→ PROMPT
Every line in the data must be transcribed exactly.

→ PROVIDED MATERIAL
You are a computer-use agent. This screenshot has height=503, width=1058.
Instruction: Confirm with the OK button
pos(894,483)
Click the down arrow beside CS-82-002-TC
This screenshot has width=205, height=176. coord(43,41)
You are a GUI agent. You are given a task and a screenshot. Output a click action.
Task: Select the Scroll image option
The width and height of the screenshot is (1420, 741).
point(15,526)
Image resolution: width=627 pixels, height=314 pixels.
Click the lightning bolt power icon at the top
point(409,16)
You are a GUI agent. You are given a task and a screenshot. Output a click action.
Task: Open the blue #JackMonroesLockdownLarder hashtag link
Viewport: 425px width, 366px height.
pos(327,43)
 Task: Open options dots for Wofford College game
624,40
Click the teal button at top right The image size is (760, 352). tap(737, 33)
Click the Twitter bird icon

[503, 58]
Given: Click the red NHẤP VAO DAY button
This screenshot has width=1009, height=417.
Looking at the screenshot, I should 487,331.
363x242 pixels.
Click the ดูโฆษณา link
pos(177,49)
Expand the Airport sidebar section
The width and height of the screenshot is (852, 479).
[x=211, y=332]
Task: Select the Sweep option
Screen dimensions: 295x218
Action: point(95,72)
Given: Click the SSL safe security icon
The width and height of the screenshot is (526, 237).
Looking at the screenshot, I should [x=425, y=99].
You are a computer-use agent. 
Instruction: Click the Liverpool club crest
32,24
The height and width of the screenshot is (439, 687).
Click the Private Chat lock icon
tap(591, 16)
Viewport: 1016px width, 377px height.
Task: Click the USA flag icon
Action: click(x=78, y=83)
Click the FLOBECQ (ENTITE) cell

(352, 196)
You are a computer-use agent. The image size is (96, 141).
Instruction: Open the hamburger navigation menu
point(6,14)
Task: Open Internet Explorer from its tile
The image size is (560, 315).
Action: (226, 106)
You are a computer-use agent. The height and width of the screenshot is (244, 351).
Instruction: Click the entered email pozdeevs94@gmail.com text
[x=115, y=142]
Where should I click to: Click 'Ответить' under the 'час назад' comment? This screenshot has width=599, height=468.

→ OUTPUT FOR THIS TASK
You are a computer-use agent. This screenshot has height=503, width=1058.
Instruction: Confirm with the OK button
pos(894,483)
Click the down arrow beside CS-82-002-TC
This screenshot has width=205, height=176. coord(43,41)
You are a GUI agent. You are given a task and a screenshot. Output a click action.
Task: Select the Scroll image option
The width and height of the screenshot is (1420, 741).
point(15,526)
Image resolution: width=627 pixels, height=314 pixels.
Click the lightning bolt power icon at the top
point(409,16)
You are a GUI agent. You are given a task and a screenshot. Output a click action.
Task: Open the blue #JackMonroesLockdownLarder hashtag link
Viewport: 425px width, 366px height.
pos(327,43)
 Task: Open options dots for Wofford College game
624,40
Click the teal button at top right The image size is (760, 352). tap(737, 33)
Click the Twitter bird icon

[503, 58]
Given: Click the red NHẤP VAO DAY button
This screenshot has width=1009, height=417.
Looking at the screenshot, I should 487,331.
363x242 pixels.
Click the ดูโฆษณา link
pos(177,49)
Expand the Airport sidebar section
The width and height of the screenshot is (852, 479).
[x=211, y=332]
Task: Select the Sweep option
Screen dimensions: 295x218
Action: point(95,72)
Given: Click the SSL safe security icon
The width and height of the screenshot is (526, 237).
Looking at the screenshot, I should [x=425, y=99].
You are a computer-use agent. 
Instruction: Click the Liverpool club crest
32,24
The height and width of the screenshot is (439, 687).
Click the Private Chat lock icon
tap(591, 16)
Viewport: 1016px width, 377px height.
Task: Click the USA flag icon
Action: click(x=78, y=83)
Click the FLOBECQ (ENTITE) cell

(352, 196)
You are a computer-use agent. The image size is (96, 141).
Instruction: Open the hamburger navigation menu
point(6,14)
Task: Open Internet Explorer from its tile
The image size is (560, 315).
Action: (226, 106)
You are a computer-use agent. The height and width of the screenshot is (244, 351).
Instruction: Click the entered email pozdeevs94@gmail.com text
[x=115, y=142]
Where should I click to: Click 'Ответить' under the 'час назад' comment? This screenshot has width=599, height=468.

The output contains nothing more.